The Role of Organized Retailers in Financial Inclusion
We have previously discussed on this blog how consumer goods retailers can be part of the financial inclusion landscape. Today, we start to expand on that theme, explaining briefly why retailers are an exciting opportunity for financial inclusion but how that opportunity is not present in every market and, where it is present, how certain types of retailers could place themselves better to serve low-income consumers.
Organized retail chains bring advantages similar to mobile network operators to the financial services space, with their widespread physical presence, underlying liquidity management systems and brand recognition. In Mexico, for instance, the total organized retail footprint is approximately nine times the branch footprint, in a market where banks have made sizeable investments in their retail networks. Further, Oxxo, the largest retailer has almost as many outlets as the total number of bank branches. In South Africa, the total number of organized retail outlets is roughly five times the total number of branches of the top five banks that dominate the retail banking market.
Where these retail chains exist, they may be well positioned to leverage their geographical footprint to offer financial services at a lower cost than traditional banks, and with more convenience to customers. The cost per transaction at bank agent networks can be as low as 50 percent of the cost per transaction at branches, especially at lower transaction volumes. These cost savings are made possible by leveraging an existing footprint, underlying liquidity management systems, and point-of-sale (and other) technologies; as well as an existing ability to roll out new products and services across large networks in a streamlined, efficient and relatively low-cost manner.
With strong brand recognition, and as trusted purveyors of various consumer goods to unbanked individuals, retailers can be well positioned to introduce people to formal financial services for the first time, in part by circumventing the intimidation factor which can play a role in keeping low income individuals out of bank branches.

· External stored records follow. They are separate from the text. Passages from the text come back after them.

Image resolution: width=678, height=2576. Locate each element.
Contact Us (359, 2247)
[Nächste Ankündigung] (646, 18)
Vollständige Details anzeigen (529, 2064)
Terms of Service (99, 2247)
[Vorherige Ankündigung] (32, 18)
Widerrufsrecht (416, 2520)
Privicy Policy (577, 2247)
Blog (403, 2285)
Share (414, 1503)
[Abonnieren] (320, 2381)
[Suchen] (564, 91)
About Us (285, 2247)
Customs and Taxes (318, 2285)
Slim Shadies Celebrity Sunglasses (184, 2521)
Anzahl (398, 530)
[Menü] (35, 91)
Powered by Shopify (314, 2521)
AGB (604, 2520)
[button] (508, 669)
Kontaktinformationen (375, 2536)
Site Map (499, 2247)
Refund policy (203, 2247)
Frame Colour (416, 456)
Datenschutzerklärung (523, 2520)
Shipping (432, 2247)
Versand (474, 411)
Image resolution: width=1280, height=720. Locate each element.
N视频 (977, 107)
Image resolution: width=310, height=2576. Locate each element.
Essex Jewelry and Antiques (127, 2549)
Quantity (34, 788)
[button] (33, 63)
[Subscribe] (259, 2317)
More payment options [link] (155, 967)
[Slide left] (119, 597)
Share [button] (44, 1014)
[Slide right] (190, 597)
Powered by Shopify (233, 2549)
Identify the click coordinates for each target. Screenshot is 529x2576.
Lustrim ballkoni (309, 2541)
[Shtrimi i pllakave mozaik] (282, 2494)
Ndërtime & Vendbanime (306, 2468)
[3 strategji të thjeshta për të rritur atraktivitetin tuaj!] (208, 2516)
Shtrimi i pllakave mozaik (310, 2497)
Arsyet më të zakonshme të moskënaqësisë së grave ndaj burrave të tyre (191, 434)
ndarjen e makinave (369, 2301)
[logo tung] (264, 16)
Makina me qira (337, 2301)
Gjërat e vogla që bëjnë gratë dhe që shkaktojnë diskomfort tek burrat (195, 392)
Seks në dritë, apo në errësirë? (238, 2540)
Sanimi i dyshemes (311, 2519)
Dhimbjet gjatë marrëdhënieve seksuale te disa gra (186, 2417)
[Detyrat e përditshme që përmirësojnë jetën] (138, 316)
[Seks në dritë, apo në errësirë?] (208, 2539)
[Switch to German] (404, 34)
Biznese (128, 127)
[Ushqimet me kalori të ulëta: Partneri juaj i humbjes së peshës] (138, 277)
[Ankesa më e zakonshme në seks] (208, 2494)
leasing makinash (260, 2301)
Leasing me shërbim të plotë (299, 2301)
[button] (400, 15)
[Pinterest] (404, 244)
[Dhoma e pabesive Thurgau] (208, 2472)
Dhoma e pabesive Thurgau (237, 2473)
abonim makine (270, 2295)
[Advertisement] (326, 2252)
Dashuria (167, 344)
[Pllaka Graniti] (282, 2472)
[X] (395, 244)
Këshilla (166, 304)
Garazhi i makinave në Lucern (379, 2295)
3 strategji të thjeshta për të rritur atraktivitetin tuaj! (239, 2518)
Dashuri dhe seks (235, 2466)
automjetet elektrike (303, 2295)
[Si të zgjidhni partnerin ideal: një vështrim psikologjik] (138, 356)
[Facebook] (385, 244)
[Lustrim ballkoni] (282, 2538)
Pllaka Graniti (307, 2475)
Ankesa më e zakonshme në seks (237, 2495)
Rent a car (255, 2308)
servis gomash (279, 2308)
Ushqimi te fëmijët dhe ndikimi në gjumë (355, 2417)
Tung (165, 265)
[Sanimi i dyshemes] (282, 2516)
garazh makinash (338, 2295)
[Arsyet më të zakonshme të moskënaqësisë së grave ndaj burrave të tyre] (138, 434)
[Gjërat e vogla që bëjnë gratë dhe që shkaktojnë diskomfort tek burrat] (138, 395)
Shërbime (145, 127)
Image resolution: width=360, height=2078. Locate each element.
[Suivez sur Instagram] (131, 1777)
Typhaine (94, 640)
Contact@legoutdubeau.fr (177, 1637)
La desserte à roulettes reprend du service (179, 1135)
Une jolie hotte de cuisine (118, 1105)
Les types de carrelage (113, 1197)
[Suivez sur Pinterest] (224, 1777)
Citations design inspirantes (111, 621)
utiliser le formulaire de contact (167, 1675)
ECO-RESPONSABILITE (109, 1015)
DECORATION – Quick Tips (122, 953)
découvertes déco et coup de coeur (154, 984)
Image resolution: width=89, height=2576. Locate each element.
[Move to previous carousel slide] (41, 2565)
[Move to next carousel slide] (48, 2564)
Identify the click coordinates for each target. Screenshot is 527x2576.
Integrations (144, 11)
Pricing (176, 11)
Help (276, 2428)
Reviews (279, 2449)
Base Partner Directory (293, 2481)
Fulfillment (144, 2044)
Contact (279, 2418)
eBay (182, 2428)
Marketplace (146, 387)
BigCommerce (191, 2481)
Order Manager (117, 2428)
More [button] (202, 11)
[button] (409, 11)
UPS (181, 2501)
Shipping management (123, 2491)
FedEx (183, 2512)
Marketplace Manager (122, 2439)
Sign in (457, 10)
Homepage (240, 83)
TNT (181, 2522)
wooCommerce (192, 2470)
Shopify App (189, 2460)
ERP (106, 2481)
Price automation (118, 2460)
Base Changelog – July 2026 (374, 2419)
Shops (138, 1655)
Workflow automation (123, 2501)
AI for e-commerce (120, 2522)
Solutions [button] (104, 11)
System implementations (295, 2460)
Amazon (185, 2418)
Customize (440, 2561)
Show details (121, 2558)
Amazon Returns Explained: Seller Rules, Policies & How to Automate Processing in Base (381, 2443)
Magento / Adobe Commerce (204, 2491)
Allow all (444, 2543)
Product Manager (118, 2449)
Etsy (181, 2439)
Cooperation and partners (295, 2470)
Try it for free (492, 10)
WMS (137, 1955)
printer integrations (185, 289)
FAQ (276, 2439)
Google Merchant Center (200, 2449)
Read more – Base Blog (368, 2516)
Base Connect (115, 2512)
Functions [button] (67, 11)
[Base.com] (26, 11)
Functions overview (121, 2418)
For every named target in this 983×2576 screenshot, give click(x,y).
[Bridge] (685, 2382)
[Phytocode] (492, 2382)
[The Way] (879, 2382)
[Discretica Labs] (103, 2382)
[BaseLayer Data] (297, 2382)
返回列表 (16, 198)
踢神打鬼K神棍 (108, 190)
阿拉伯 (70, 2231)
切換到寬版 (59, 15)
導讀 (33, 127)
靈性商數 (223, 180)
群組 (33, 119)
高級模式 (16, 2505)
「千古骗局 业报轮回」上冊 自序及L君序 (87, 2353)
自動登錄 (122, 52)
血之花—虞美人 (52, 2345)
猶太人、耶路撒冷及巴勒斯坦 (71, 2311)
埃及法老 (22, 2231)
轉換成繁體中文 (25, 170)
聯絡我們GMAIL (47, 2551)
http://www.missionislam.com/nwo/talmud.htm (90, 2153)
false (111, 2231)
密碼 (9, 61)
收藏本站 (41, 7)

However, organized retail chains are not well positioned to play a role in financial inclusion in every developing country. It is well understood, for example, that while retail is getting more organized and formalizing, branded organized retail chains are not prevalent across most of Sub-Saharan Africa. The formal organized retail presence is probably still less than 5% of the overall retail landscape; and where these chains exist, they mostly have a small footprint only in urban areas. The role of organized retail chains for financial inclusion is strongest in select Latin American markets (e.g. Brazil, Mexico, Peru and Colombia) and other countries like South Africa, where sizeable branded retail networks are emerging, and financial inclusion is still a significant challenge.
In our following post, we will look more in detail at a framework which builds on work done at McKinsey & Company to illustrate the various stages of organized retail and which will help us highlight the financial inclusion opportunity that exists in consolidated retail markets with high levels of unbanked customers.
- Michel Hanouch & Kabir Kumar-
It is about time someone looked at this subject in earnest. In South Africa, the retail industry went “downstream” way before “financial inclusion” became a buzzword. In short, they entered markets where formal banks, initially, feared to tread. My guess is that one of the primary drivers for retailers to enter these markets was the rich repository of credit information which is available at SA credit bureaus. So risk on unsecured credit (sometimes moveable property was attached to the credit agreement, although usually worth very little at the time of foreclosure!)could largely be mitigated by bureau and/or business behaviourial scores based on consumer loan repayment patterns. Retailers in SA, though, are more likely to provide unsecured credit to purchase household items rather than strictly lending cash.
In Mexico and other nations with larger retail than banking footprints, it will be interesting to see how quickly mobile payment technology is adopted. With adoption rates of only 5%* in the U.S. (despite every major retailer, bank, wireless carrier and entrepreneur investing in the space), the industry will be slow to take hold. We might see true innovation in the category come from places such as Mexico where there is a real need for these types of services.